The night shift can be a challenging job for CNAs but also comes with a unique set of advantages. Working the night shift allows for greater scheduling flexibility for employees with other important considerations in their life. The shift usually starts at 11 PM and continues through the night until 7 AM. This allows employees to maintain another job or spend time with their families during important daytime activities. Even though there are fewer demands from residents during the night shift, it can be challenging to remain awake through the late hours and most CNAs do not prefer the night shift for this reason.

Job Responsibilities

Monitoring Sleep

Because residents are already asleep by the time the night shift begins, there are a different set of job responsibilities for the nighttime nursing assistants. The primary task of the night shift is to monitor the sleeping residents. The night CNAs must check residents frequently for incontinence, physical discomfort, or any medical complications that arise during sleep. This is essential to the wellbeing of the residents, as they will not be able to rest and recover their energy without the help of the nurse aides at night. It is the work of the night shift that prevents bed sores and other skin disorders that are caused by remaining in one position too long. It is also a confusing time of night for residents, so the nursing staff must work extra carefully to maintain a positive and gentle relationship with the sometimes disoriented residents. 

Delivering Medication

Many medications are required before bed and very early in the morning. Because the night shift is there after evening medication passes, there is usually no medication to be given at the start of the shift. But by the end of the night shift around 6 AM, there will be a few types of medication that must be delivered in the early hours of the morning.
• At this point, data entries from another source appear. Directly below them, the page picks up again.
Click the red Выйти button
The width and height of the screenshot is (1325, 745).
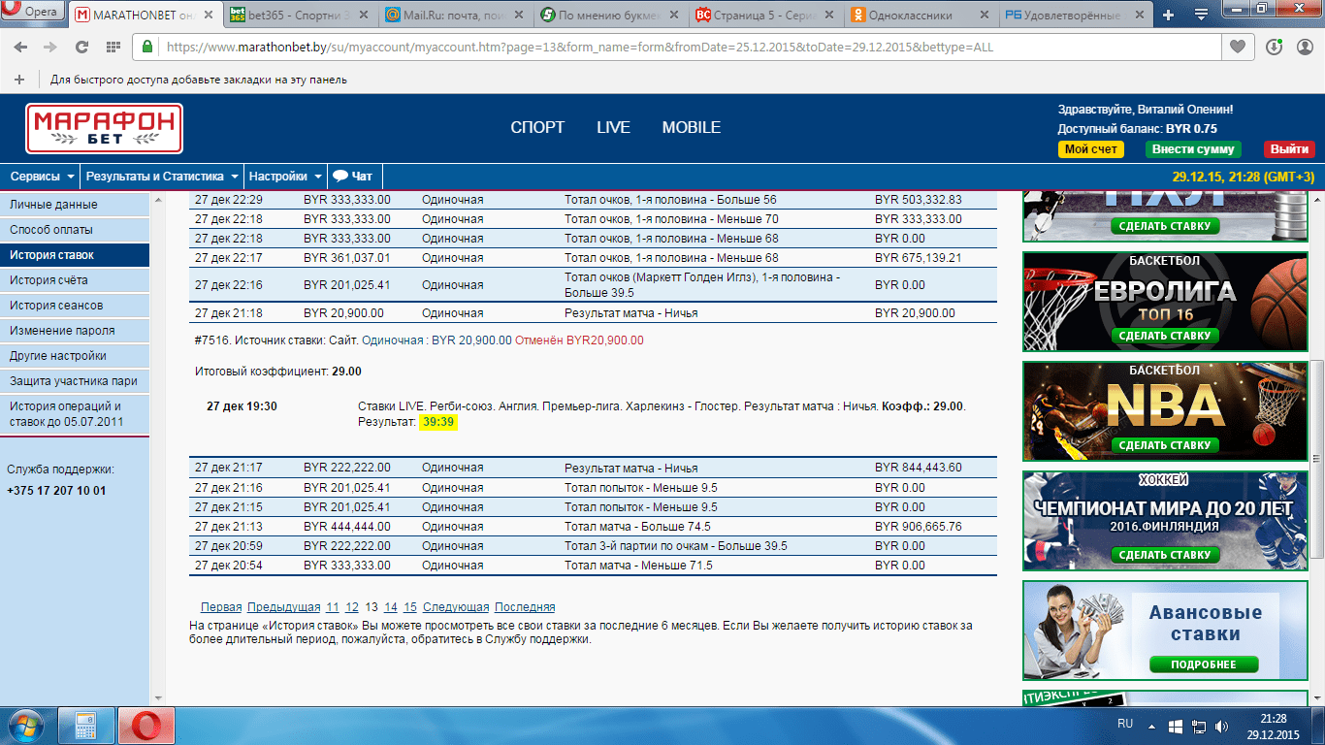[x=1289, y=149]
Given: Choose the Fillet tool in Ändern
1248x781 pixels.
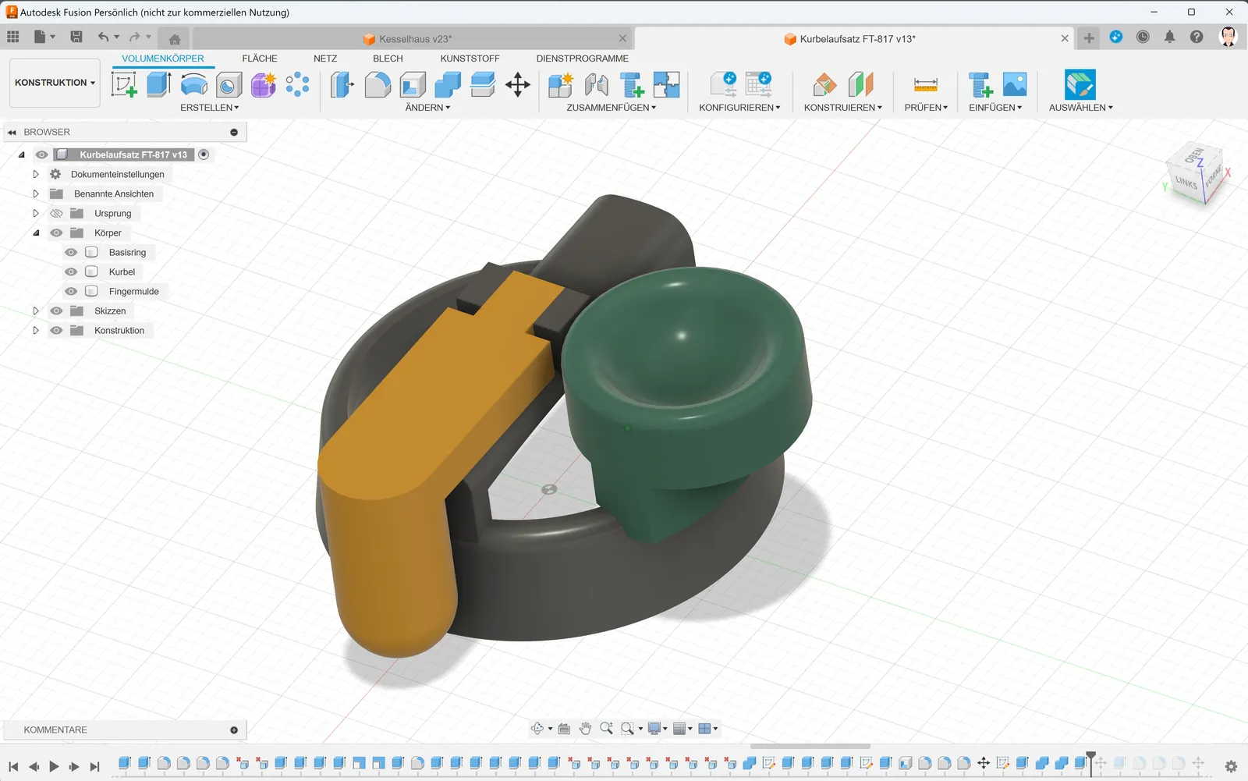Looking at the screenshot, I should [378, 84].
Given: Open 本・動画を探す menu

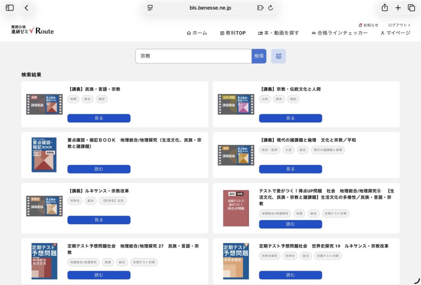Looking at the screenshot, I should click(x=278, y=33).
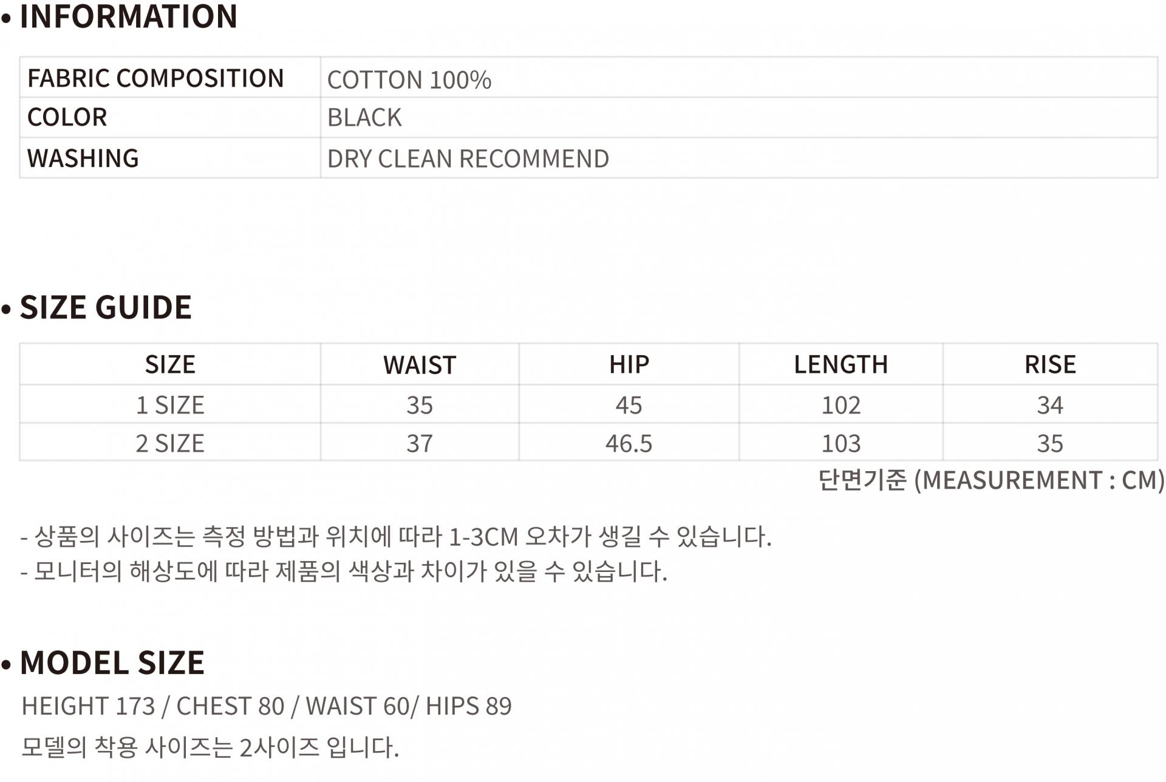This screenshot has height=782, width=1166.
Task: Select the FABRIC COMPOSITION label cell
Action: (x=155, y=78)
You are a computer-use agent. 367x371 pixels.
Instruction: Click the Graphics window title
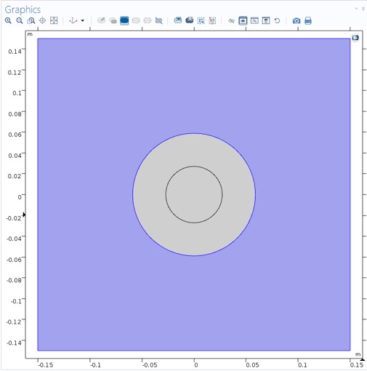(x=23, y=9)
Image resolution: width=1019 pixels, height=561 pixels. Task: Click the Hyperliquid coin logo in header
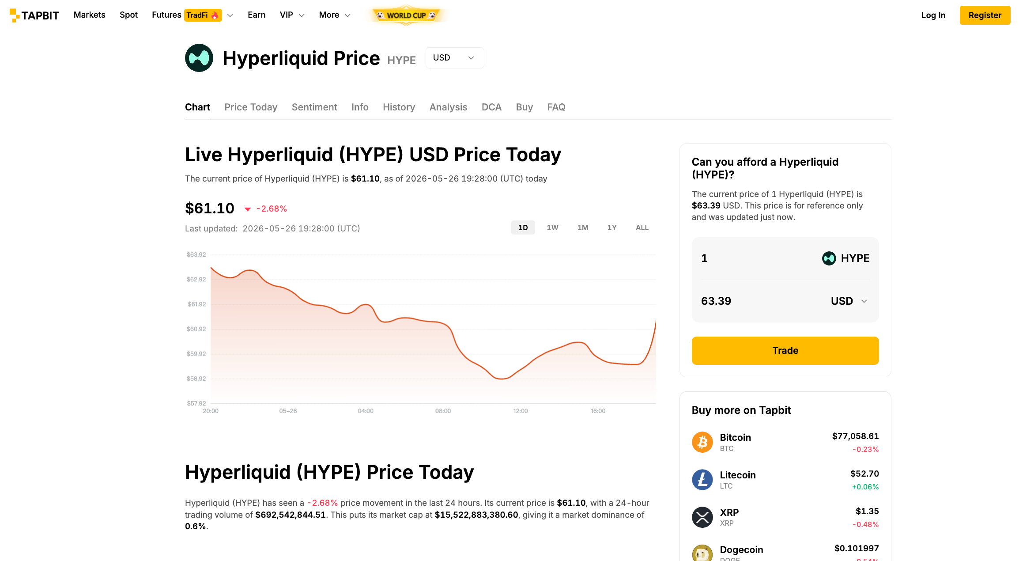[199, 58]
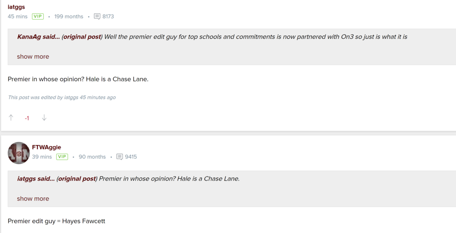The width and height of the screenshot is (456, 233).
Task: Click FTWAggie post count comment icon
Action: [x=119, y=157]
Night shift nursing assistants must assist the nurses to make sure that all resident scheduled to take their early morning medication do so.

Organizational Tasks

Many long-term care centers require the night shift to handle some additional tasks to balance their work load with that of the earlier shifts. The nursing staff may be required to complete some accounting tasks such as organizing patient charts, taking stock of medical supplies and medication, and cleaning or organizing parts of shared resident areas. It is important that the night shift complete these tasks in order to help out the day shift. Otherwise, the day shift can experience setbacks to their daily routines.